So, a lot of people have been posting articles about the recently released papers on the next big solar minimum, all of them crying that we're going to have an ice age, and to hooey with global warming. Well, I hate to break it to you guys, but we're most likely not going to have an ice age. Pretty much all the paleo evidence we have points to the fact that solar minima, while they can lead to global cooling, do not contribute near as much to global temperatures as another factor that we're suffering badly from right now - heat retention due to carbon compounds in the atmosphere. And boy do we have a lot of them right now.

Currently, we’re at a count of 402.80 carbon dioxide particles per million particles in the air. This is up 1.65 ppm since last year (part of a trend of rising CO2 levels). The recommended sustainable maximum (sustainable for human habitation, that is), is 350 ppm. Since 1960, we have raised our CO2 levels from below 320 ppm to the current levels, an increase of over 82 ppm, or, to put it another way, an increase of over 25%.

To put that in more clear terms, the last time the carbon count was this high, our species did not exist. For most of human existence, the carbon count has been under 300 ppm, until the industrial revolution, when our pollution started to skyrocket the carbon count. Ice ages have generally been associated with very low carbon counts, down to about 180 ppm, which warm periods have all had higher carbon counts, but still lower than what we currently have. In fact, it’s been over a million years since the atmosphere had this much heat-absorbing carbon in it.

And there have been plenty of solar minima, including maunder minima, the kind we’re predicting to happen in the next 15 years. The one back in the 17th Century that froze the Thames? Well, that one didn’t coincide with a high carbon count, but instead a low one that predisposes the planet to colder weather. This one is going to be counter-balanced by a very, very high carbon count.

And why do I think this is going to prevent an ice age, and at most we’ll see a levelling of the average global temperature during the minimum? Because of just what the carbon does. While the solar minimum will reduce the sun’s output briefly, that output will only be slightly lower – our sun is actually a fairly stable star, even with its cycles. While the effect carbon in the atmosphere is, as we see in all paleo evidence (evidence gathered from ice core samples, rock layers, fossil evidence, tree rings, etc), a much bigger factor.

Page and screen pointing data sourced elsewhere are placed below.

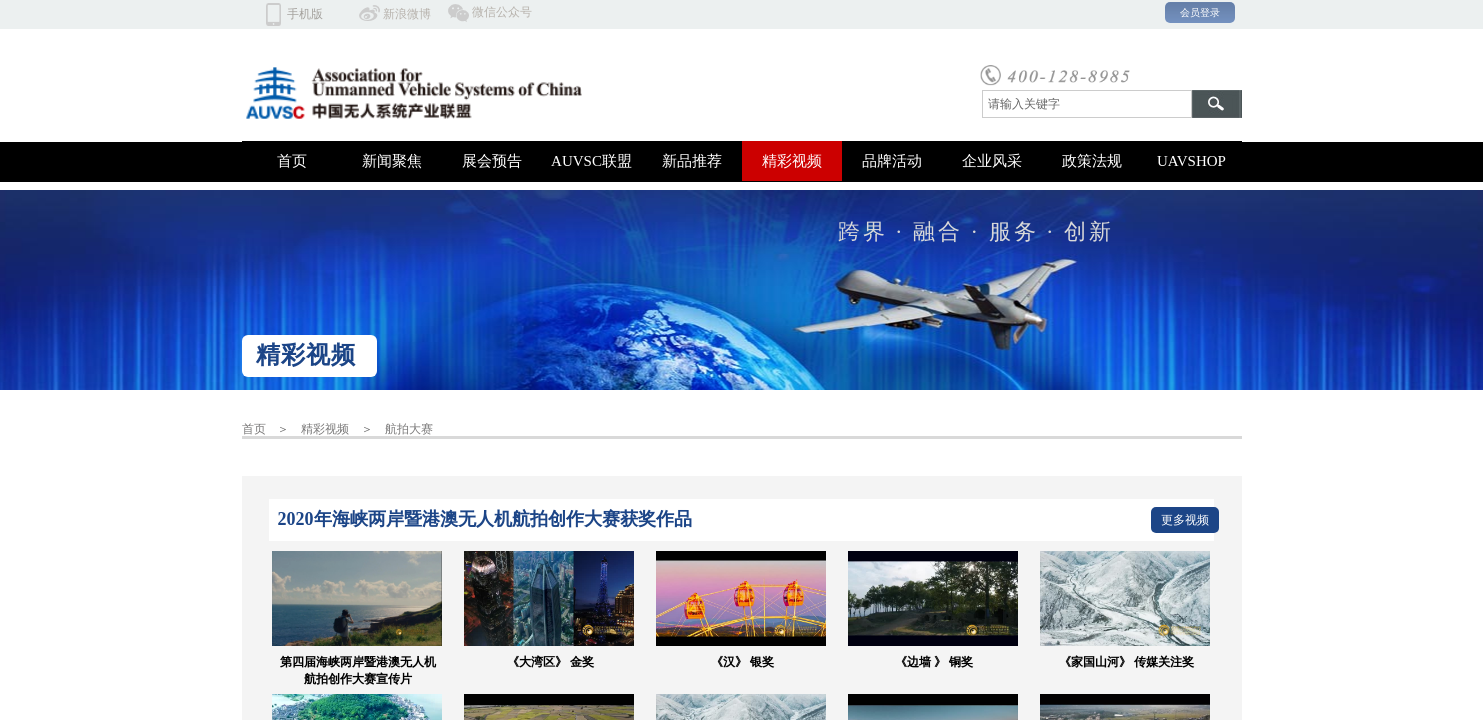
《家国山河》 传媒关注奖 (1126, 662)
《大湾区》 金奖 (550, 662)
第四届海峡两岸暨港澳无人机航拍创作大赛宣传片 (358, 670)
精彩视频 (792, 161)
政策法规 (1092, 161)
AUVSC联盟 (591, 161)
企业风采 (992, 161)
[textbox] (1087, 104)
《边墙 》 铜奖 (934, 662)
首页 (292, 161)
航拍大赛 (409, 429)
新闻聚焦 (392, 161)
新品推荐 (692, 161)
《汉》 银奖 (742, 662)
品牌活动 (892, 161)
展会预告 (492, 161)
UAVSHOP (1191, 161)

What that carbon does, as I’ve explained in earlier articles, is that it absorbs heat attempting to leave the planet, and then randomly reradiates that heat, resulting in about 50% of the heat that would leave the atmosphere normally being retained, heating us up. It’s like bottling the heat. So even if we receive less heat from the sun, the carbon will retain MORE of that heat balancing, and possibly even overwhelming the cooling effect of the minimum.

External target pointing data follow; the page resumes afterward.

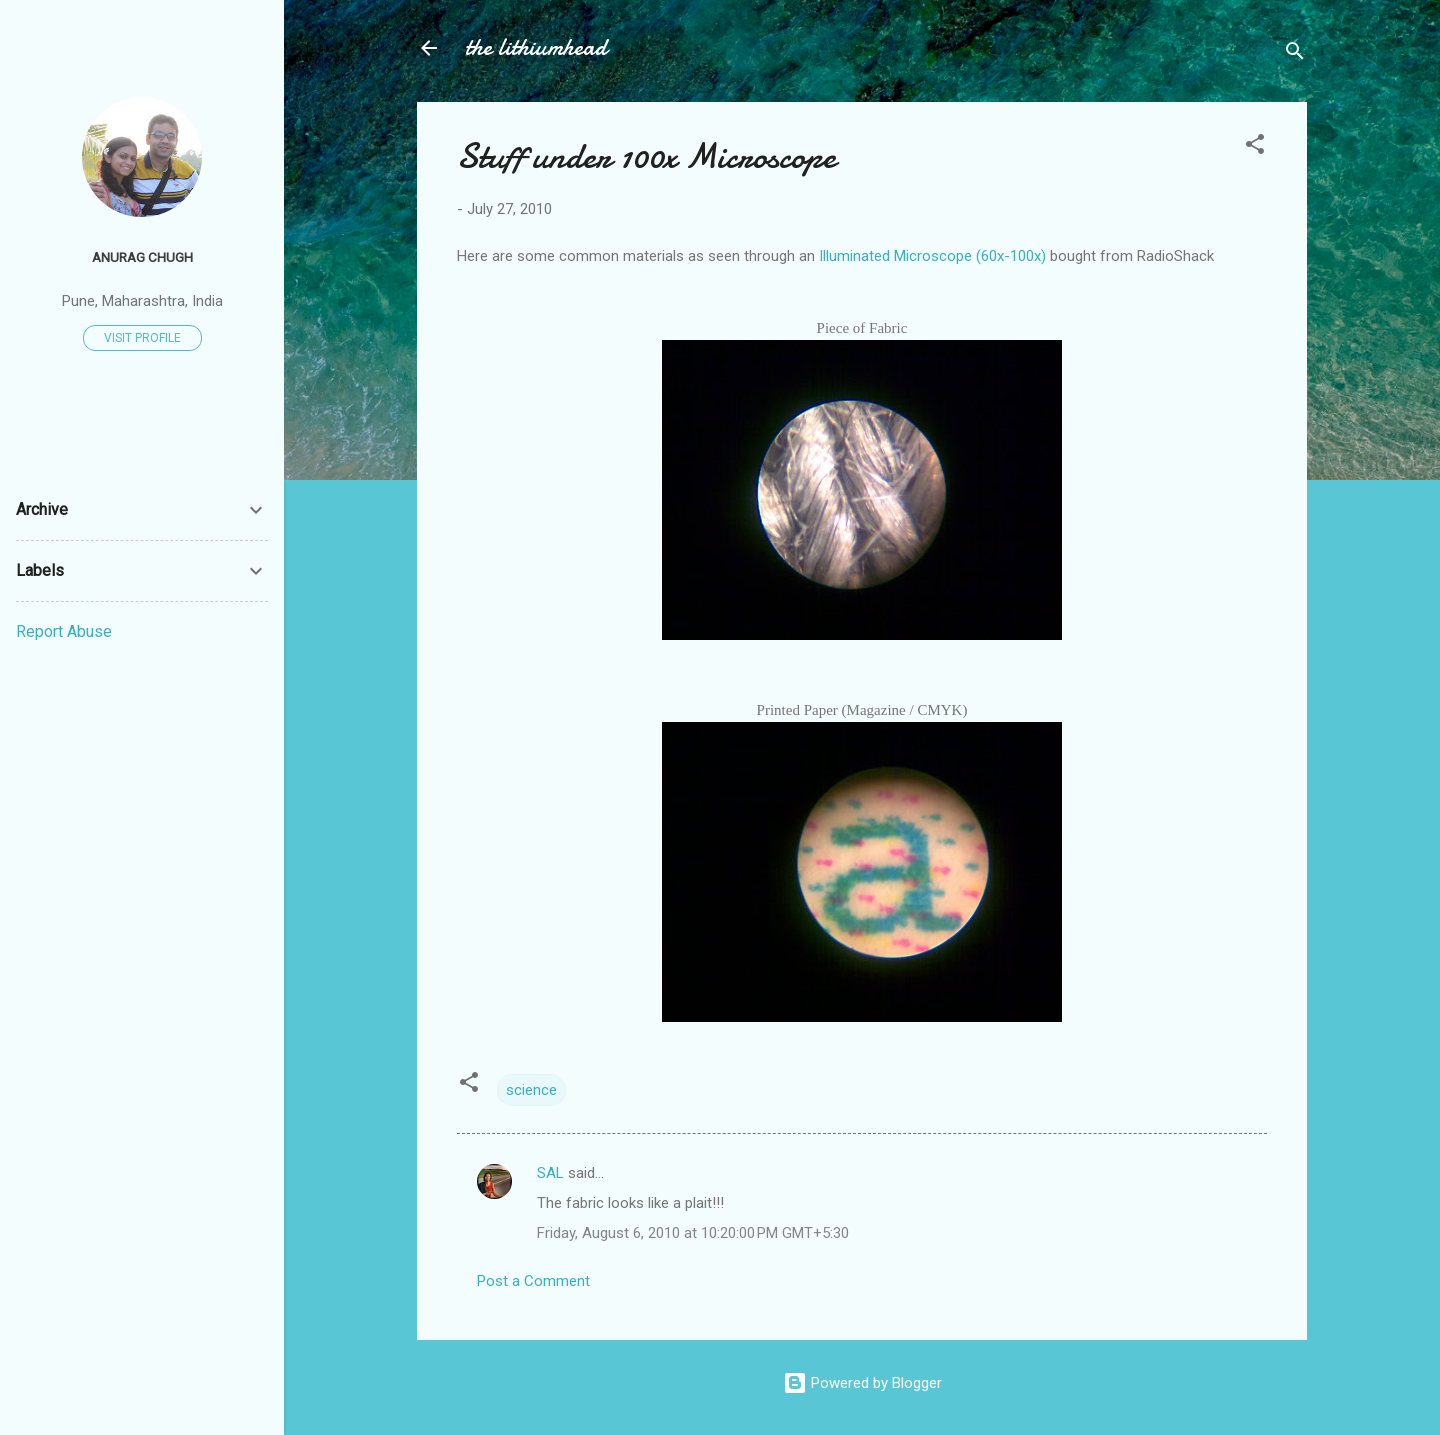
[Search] (1295, 54)
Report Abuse (64, 631)
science (531, 1090)
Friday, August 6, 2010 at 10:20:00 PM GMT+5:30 (693, 1233)
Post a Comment (533, 1281)
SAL (550, 1173)
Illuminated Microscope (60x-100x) (932, 256)
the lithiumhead (536, 47)
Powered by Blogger (862, 1383)
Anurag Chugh (142, 257)
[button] (1255, 147)
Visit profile (142, 338)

Also note that, during the most recent, and famous, Maunder Minimum of the 17th Century when the Thames froze in 1684, that the average Northern Hemisphere Temperature was less than 0.2 degrees Celsius below normal, and the Central England Average Temperature less than 2 degrees Celsius below normal. Further, just two years later, in 1686, England had its fifth warmest winter in a 350 year record. So even not accounting for carbon count, any drop in temperature would actually only barely compensate for the amount we’ve already warmed the globe, and would not be consistent enough to cause an ice age.

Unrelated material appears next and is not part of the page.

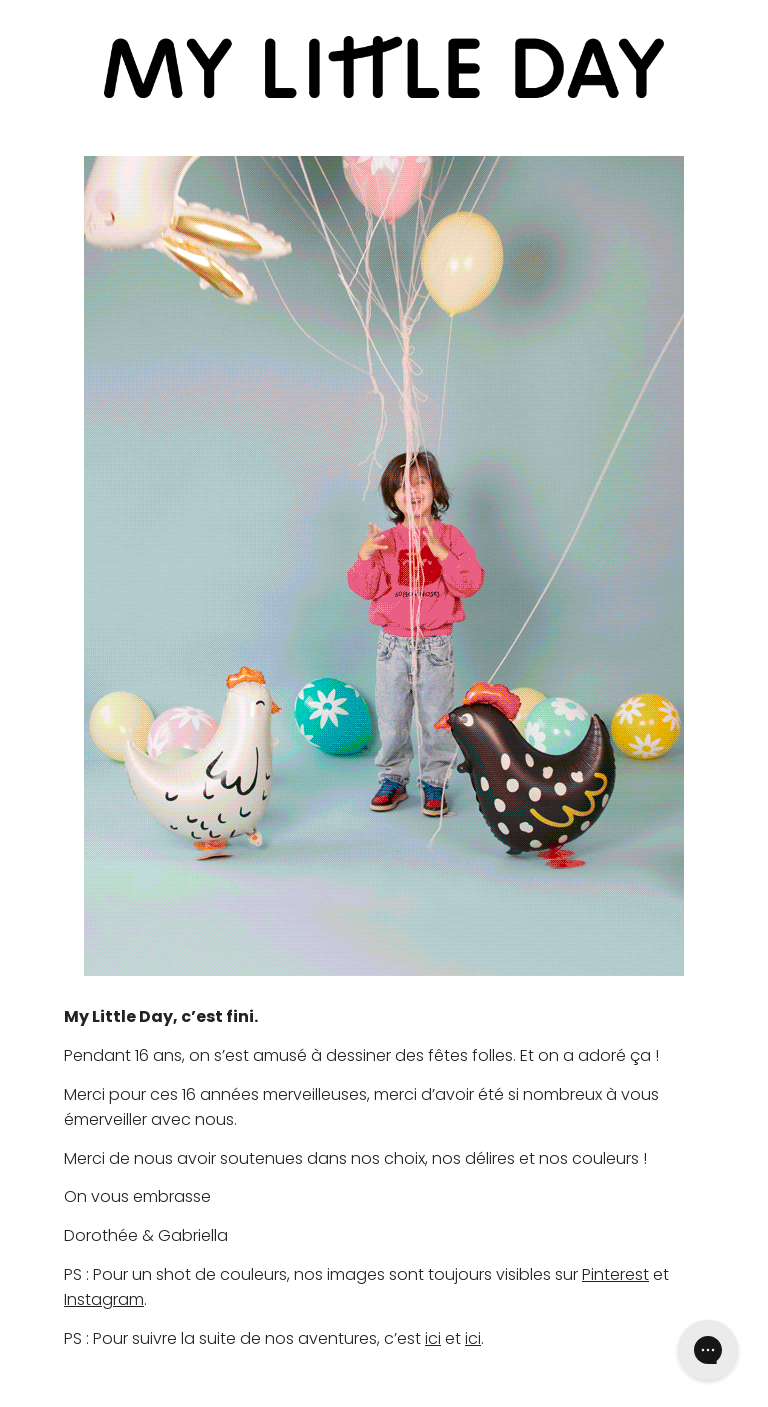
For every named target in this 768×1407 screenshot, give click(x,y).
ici (433, 1338)
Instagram (104, 1299)
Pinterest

So, no, we’re not going to freeze our asses off (except in the more extreme winters that we’re already seeing as a result of global warming), and no, we can’t stop worrying about global warming. In fact, we should worry *more*. Since the Maunder Minima are part of a long-term cycle, and normally would temper out any warming that had occurred before them, this one won’t. This may affect any long-lived species that have evolved to withstand (and possibly even flourish during) minima, and will keep our global average temperature too *warm* during the period of the minimum, hurting species we rely on for our survival. While human beings are indeed a very resilient and adaptable species, most of our food sources are not near as adaptable as we are. And that is about what we need to be concerned.